MATERIAL SUPPLIED:
************

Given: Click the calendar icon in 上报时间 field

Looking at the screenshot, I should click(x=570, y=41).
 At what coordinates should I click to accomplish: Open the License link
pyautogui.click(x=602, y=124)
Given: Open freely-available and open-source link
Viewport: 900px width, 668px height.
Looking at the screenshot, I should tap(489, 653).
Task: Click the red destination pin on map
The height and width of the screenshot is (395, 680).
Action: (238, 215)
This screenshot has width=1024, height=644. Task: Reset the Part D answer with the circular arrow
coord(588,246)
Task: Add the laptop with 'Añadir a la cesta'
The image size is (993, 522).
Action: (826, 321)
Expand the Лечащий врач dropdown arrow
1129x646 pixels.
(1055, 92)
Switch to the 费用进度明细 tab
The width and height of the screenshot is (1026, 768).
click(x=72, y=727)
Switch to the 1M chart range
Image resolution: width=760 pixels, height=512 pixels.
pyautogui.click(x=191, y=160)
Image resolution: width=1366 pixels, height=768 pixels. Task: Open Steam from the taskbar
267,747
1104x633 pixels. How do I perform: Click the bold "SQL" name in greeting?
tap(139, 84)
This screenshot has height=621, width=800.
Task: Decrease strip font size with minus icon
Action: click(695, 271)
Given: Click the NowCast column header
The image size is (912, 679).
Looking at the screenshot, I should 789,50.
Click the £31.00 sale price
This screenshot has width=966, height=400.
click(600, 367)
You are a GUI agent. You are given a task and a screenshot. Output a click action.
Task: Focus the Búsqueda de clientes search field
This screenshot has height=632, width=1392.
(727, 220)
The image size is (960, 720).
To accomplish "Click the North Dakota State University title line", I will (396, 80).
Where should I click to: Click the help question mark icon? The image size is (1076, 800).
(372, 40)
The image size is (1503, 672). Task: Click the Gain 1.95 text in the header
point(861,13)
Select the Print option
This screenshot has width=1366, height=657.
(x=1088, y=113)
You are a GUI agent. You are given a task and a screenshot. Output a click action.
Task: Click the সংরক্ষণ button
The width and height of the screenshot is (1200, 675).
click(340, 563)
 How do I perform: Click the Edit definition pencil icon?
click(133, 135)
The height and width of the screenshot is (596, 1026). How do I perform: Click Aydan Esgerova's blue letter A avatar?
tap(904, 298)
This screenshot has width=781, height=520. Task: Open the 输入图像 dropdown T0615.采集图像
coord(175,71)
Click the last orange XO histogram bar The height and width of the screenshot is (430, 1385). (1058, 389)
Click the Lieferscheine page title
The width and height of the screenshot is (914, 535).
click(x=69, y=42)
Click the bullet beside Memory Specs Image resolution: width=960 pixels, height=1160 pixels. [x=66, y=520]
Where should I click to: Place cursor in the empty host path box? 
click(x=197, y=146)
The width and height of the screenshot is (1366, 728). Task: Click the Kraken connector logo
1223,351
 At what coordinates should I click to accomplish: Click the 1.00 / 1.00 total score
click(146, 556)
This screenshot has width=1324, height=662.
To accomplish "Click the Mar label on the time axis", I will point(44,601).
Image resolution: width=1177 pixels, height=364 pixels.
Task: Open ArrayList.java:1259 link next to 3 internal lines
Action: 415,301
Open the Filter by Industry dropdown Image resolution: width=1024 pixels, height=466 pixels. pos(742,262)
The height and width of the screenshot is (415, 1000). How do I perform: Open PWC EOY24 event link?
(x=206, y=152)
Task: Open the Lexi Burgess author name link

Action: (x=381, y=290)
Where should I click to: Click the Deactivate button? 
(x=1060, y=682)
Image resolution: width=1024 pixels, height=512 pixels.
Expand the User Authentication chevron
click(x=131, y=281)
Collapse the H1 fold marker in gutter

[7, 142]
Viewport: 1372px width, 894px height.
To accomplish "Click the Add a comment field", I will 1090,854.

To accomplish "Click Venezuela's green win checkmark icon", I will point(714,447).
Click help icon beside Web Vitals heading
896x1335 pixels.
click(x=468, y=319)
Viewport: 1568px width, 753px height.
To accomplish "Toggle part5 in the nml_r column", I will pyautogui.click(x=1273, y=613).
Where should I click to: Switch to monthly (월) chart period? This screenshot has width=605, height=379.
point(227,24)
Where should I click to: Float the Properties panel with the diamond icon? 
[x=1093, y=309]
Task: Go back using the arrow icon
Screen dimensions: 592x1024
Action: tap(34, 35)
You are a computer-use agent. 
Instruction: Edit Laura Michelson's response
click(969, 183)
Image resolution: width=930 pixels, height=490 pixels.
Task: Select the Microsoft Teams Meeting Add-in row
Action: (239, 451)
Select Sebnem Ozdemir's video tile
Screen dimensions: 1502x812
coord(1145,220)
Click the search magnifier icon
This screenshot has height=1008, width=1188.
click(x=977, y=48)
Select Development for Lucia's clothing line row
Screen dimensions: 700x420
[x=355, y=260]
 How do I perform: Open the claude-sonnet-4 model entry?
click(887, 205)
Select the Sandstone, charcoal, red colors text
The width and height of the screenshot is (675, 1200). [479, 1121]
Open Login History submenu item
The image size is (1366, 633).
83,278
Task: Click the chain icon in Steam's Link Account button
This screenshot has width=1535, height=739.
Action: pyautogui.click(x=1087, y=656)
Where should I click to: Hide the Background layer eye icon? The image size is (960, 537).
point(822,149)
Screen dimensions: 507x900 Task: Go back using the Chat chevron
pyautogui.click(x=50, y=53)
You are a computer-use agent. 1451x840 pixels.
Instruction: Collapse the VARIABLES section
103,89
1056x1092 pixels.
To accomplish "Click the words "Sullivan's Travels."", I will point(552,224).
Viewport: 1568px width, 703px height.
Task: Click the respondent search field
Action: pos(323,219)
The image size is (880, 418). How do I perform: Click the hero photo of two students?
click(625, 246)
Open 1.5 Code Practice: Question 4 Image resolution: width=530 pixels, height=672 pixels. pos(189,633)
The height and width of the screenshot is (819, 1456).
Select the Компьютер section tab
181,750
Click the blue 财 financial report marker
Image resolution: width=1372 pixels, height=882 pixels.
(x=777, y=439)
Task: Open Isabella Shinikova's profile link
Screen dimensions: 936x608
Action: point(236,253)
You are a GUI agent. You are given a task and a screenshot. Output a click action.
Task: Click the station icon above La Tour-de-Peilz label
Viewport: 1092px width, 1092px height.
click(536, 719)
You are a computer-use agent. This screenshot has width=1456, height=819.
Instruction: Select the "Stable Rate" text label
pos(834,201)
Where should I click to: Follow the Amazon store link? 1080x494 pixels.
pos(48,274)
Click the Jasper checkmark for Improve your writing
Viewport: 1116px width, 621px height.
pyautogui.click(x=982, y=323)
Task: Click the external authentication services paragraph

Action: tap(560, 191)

************

ASSIGNED TASK:
Take the lines above from the one containing "Where should I click to: Place" to the one containing "Select Sebnem Ozdemir's video tile" and retype them exactly, both ends included, with nothing added.

TASK SOLUTION:
Where should I click to: Place cursor in the empty host path box? 
click(x=197, y=146)
The width and height of the screenshot is (1366, 728). Task: Click the Kraken connector logo
1223,351
 At what coordinates should I click to accomplish: Click the 1.00 / 1.00 total score
click(146, 556)
This screenshot has width=1324, height=662.
To accomplish "Click the Mar label on the time axis", I will point(44,601).
Image resolution: width=1177 pixels, height=364 pixels.
Task: Open ArrayList.java:1259 link next to 3 internal lines
Action: 415,301
Open the Filter by Industry dropdown Image resolution: width=1024 pixels, height=466 pixels. pos(742,262)
The height and width of the screenshot is (415, 1000). How do I perform: Open PWC EOY24 event link?
(x=206, y=152)
Task: Open the Lexi Burgess author name link

Action: (x=381, y=290)
Where should I click to: Click the Deactivate button? 
(x=1060, y=682)
Image resolution: width=1024 pixels, height=512 pixels.
Expand the User Authentication chevron
click(x=131, y=281)
Collapse the H1 fold marker in gutter

[7, 142]
Viewport: 1372px width, 894px height.
To accomplish "Click the Add a comment field", I will 1090,854.

To accomplish "Click Venezuela's green win checkmark icon", I will point(714,447).
Click help icon beside Web Vitals heading
896x1335 pixels.
click(x=468, y=319)
Viewport: 1568px width, 753px height.
To accomplish "Toggle part5 in the nml_r column", I will pyautogui.click(x=1273, y=613).
Where should I click to: Switch to monthly (월) chart period? This screenshot has width=605, height=379.
point(227,24)
Where should I click to: Float the Properties panel with the diamond icon? 
[x=1093, y=309]
Task: Go back using the arrow icon
Screen dimensions: 592x1024
Action: tap(34, 35)
You are a computer-use agent. 
Instruction: Edit Laura Michelson's response
click(969, 183)
Image resolution: width=930 pixels, height=490 pixels.
Task: Select the Microsoft Teams Meeting Add-in row
Action: (239, 451)
Select Sebnem Ozdemir's video tile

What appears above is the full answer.